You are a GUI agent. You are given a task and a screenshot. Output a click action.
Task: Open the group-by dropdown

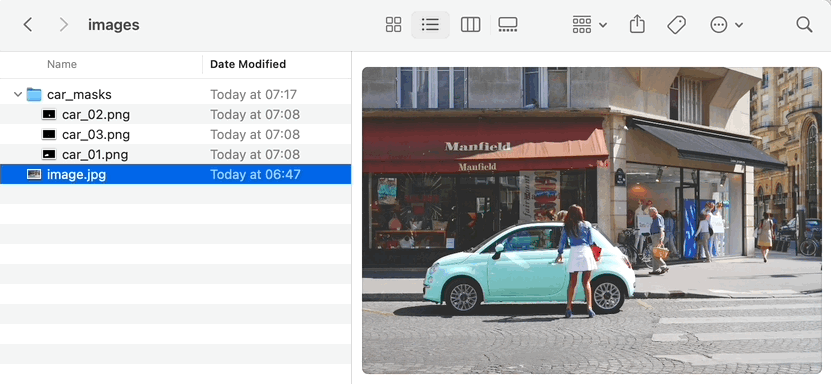[x=589, y=24]
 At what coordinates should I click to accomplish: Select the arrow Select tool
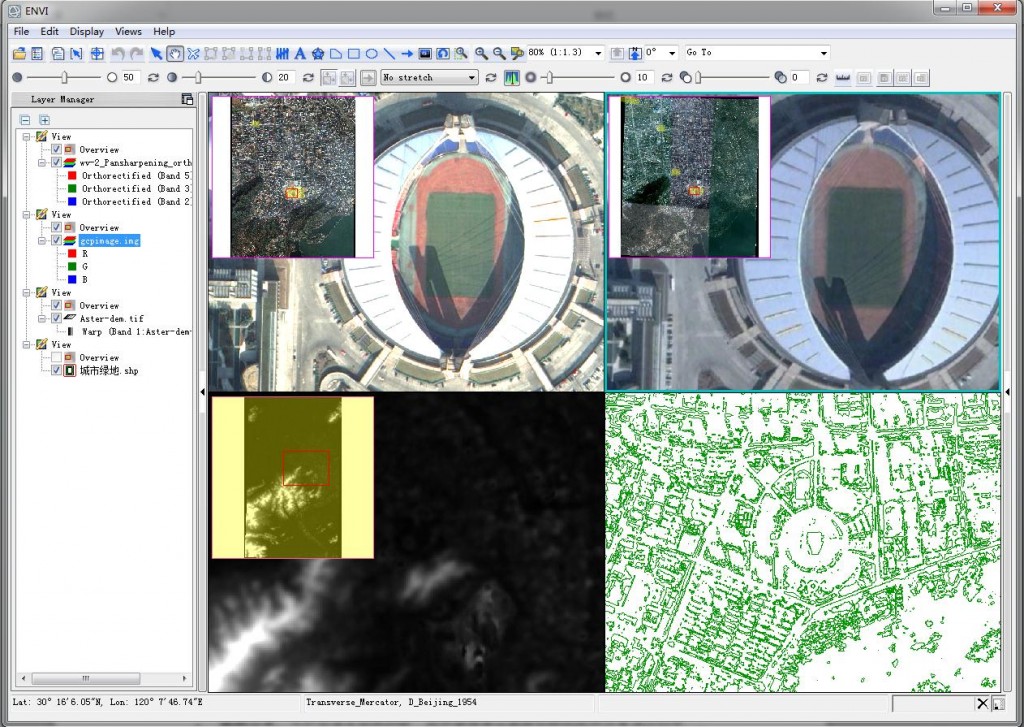157,53
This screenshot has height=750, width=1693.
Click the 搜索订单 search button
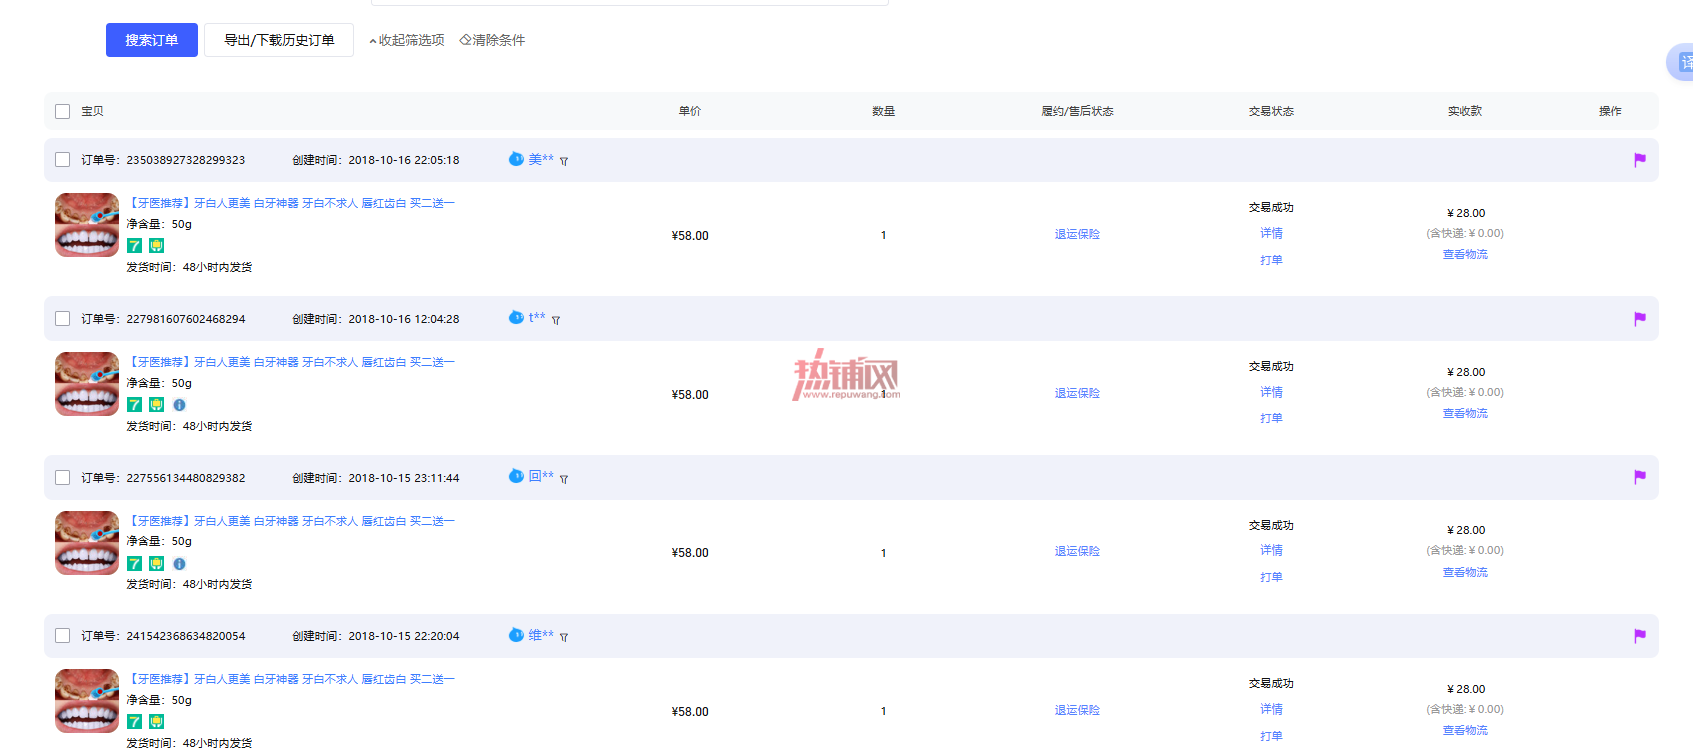coord(152,40)
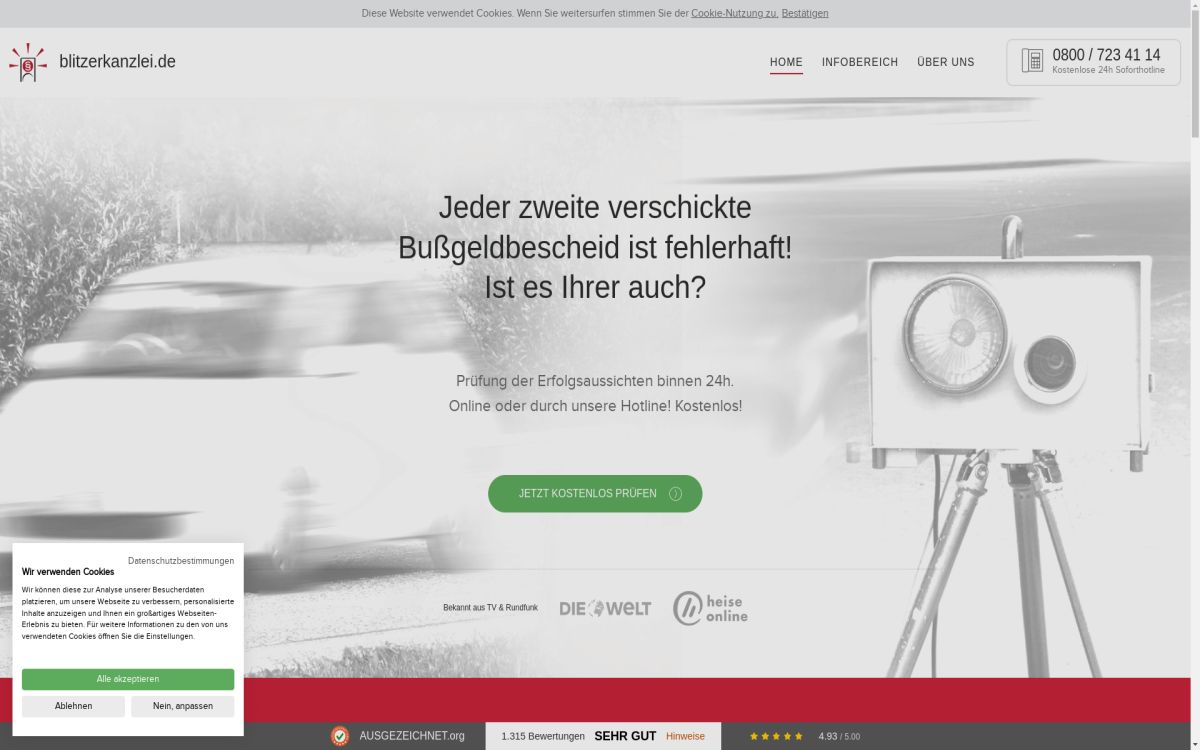The width and height of the screenshot is (1200, 750).
Task: Click the circled arrow inside the green button
Action: click(x=674, y=493)
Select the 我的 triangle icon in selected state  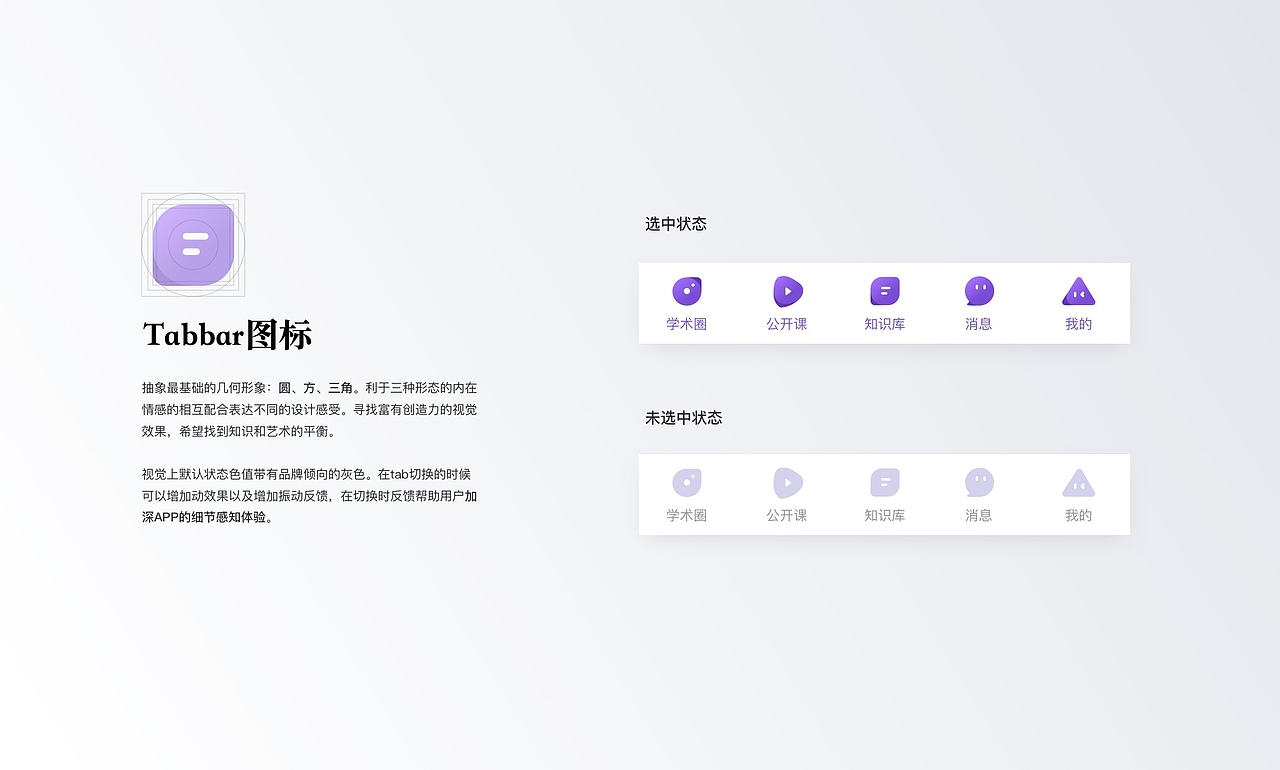point(1077,290)
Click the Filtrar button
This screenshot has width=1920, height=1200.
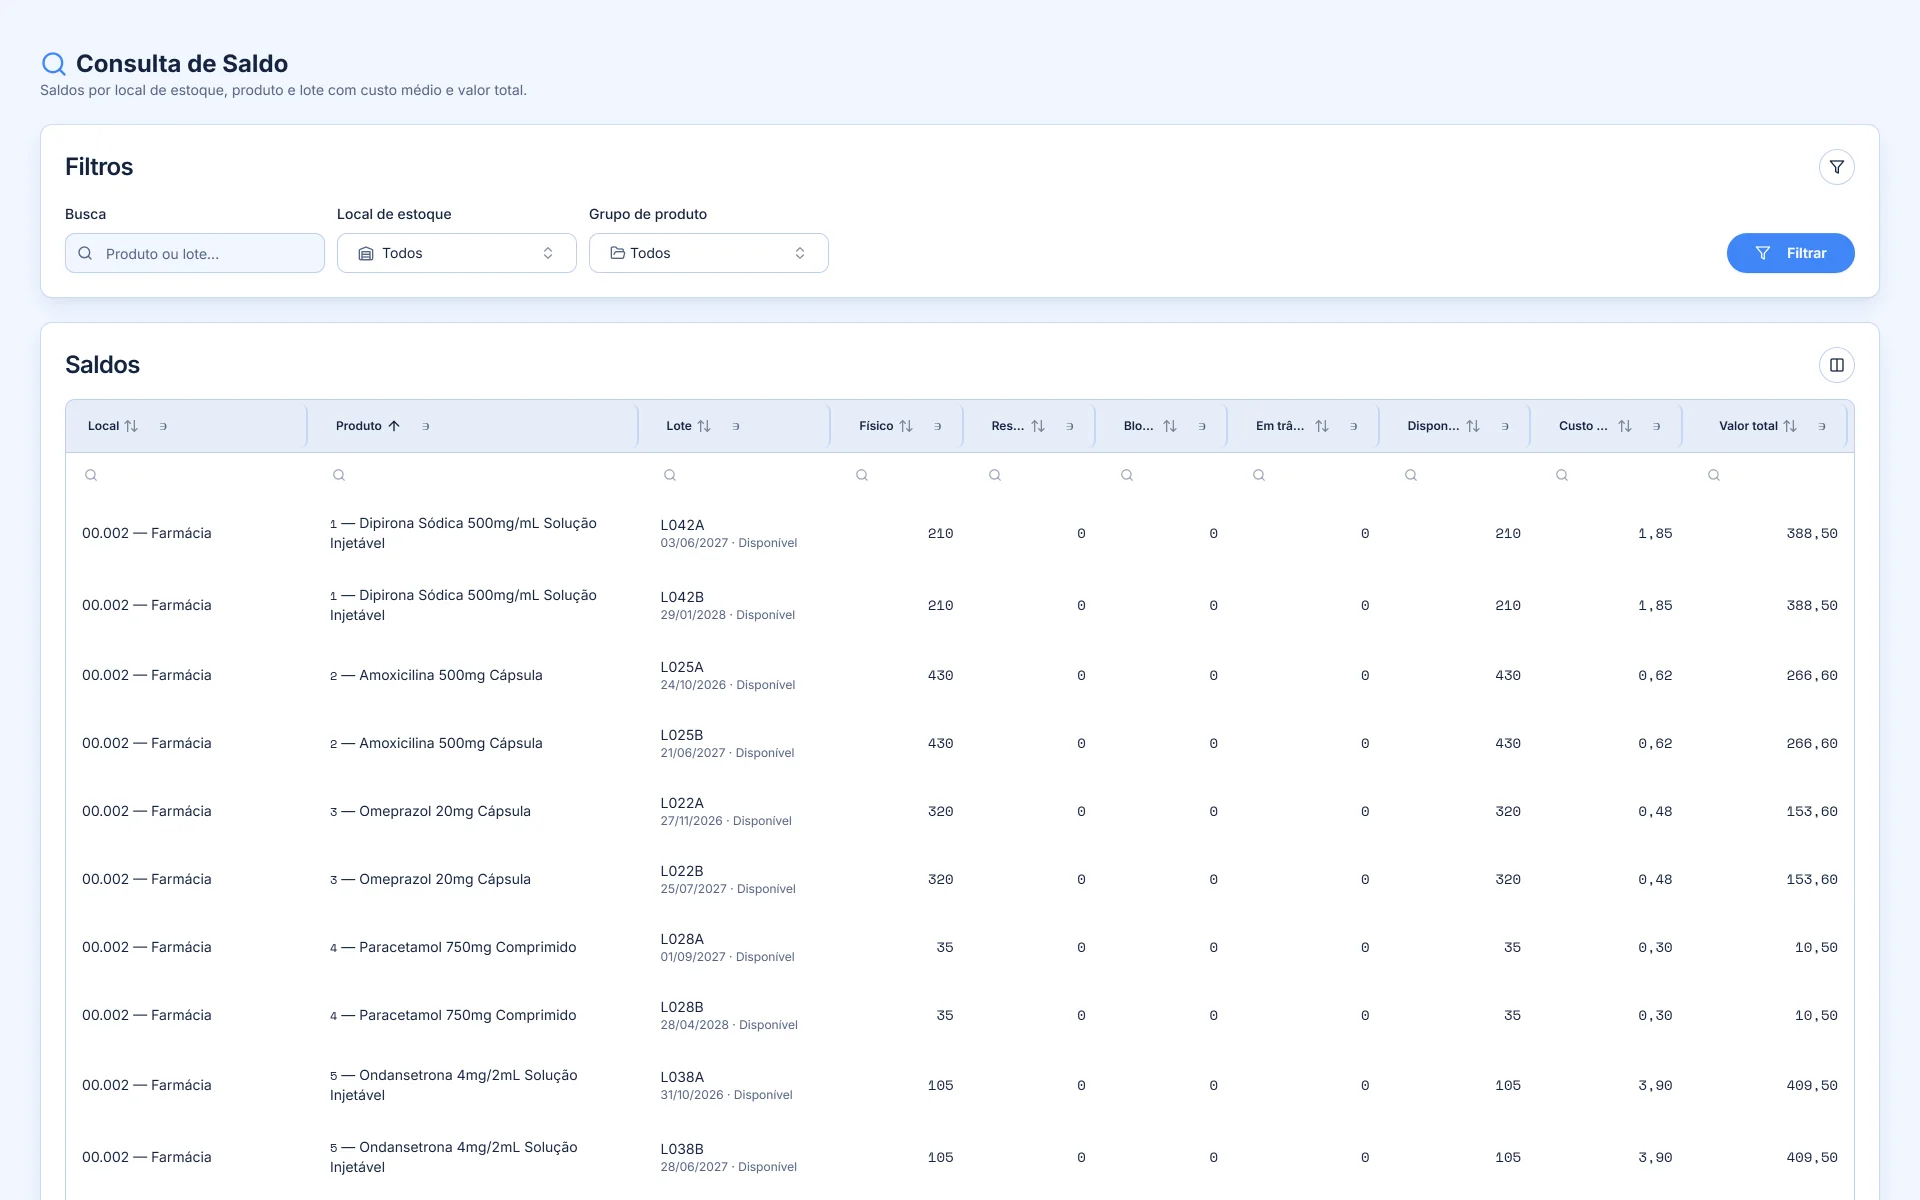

# # # # # # #

TASK TO COMPLETE
Search the records above for the string "This". Copy every line that contains it.

RESPONSE
This screenshot has height=750, width=1693.
This screenshot has width=1920, height=1200.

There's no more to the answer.